RAKYAT.NEWS, JAKARTA – Anggota Komisi III Fraksi Partai Golkar, Supriansa tak setuju dengan usulan pemanggilan mantan Ketua KPK, Agus Rahardjo untuk rapat dengan anggota dewan. Hal itu disampaikannya melalui pesan singkat yang dikirimkan pada Senin (4/12/2023).

Dia mengatakan, pengakuan Agus soal intervensi kasus korupsi e-KTP oleh Presiden Joko Widodo (Jokowi) sudah tidak relevan lagi untuk didalami.

“Buat apa membuka luka jika luka itu sudah sembuh,” katanya.

Supriansa tak mau mengungkit kasus masa lalu. Apalagi, kasus tersebut telah inkrah atau berkekuatan hukum tetap.

Usul memanggil Agus itu datang dari anggota Komisi III DPR Fraksi Partai Demokrat, Benny K. Harman. Ia mengaku ingin mendengarkan penjelasan lebih rinci dari pernyataan Agus soal Jokowi mengintervensi proses hukum di KPK.

Benny tak mau pernyataan Agus itu hanya menjadi hoaks di masyarakat.

“DPR sebaiknya panggil eks Ketua KPK Agus Rahardjo atau Pak Agus datang ke DPR menerangkan lebih rinci pernyataannya ini. Apa betul Presiden Jokowi mengintervensi proses hukum di KPK,” katanya, Jumat (1/12/2023).

Di bawah kepemimpinan Agus Rahardjo (2015-2019), KPK mengusut kasus mega korupsi e-KTP yang melibatkan Ketua DPR Setya Novanto. Setya Novanto yang juga merupakan eks Ketua Umum Golkar itu divonis 15 tahun penjara.

Baru-baru ini, Agus mengaku mendapat intervensi dari Jokowi kala mengusut kasus tersebut. Pengakuan itu disampaikan dalam wawancara Rosi di Kompas TV.

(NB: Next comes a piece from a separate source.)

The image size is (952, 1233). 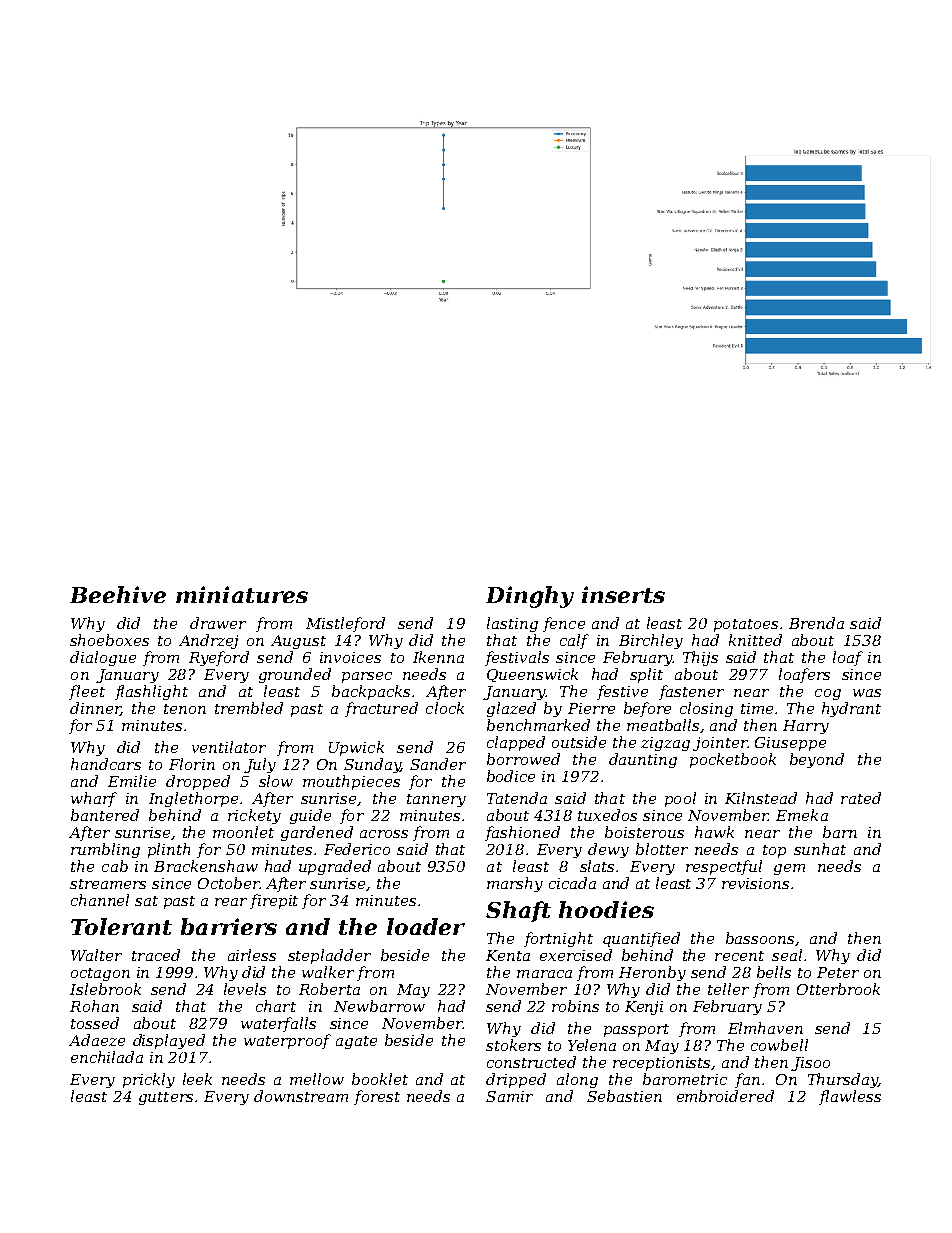 What do you see at coordinates (367, 677) in the page?
I see `parsec` at bounding box center [367, 677].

“Itu di sana begitu saya masuk Presiden sudah marah, menginginkan, karena begitu saya masuk beliau sudah teriak ‘hentikan’. Kan, saya heran yang dihentikan apanya. Setelah saya duduk saya baru tahu kalau yang suruh dihentikan itu adalah kasusnya Pak Setnov, Ketua DPR waktu itu mempunyai kasus e-KTP supaya tidak diteruskan,” katanya.

Agus tak menghentikan proses hukum atas kasus e-KTP. Sebab, pada UU yang lama, KPK tak memiliki kewenangan surat perintah penghentian penyidikan (SP3).

Ia pun meyakini hal itu kemudian berimbas pada revisi UU KPK pada 2019. Melalui revisi UU, KPK jadi berada di bawah kekuasaan eksekutif dan bisa menerbitkan SP3 atau penghentian kasus.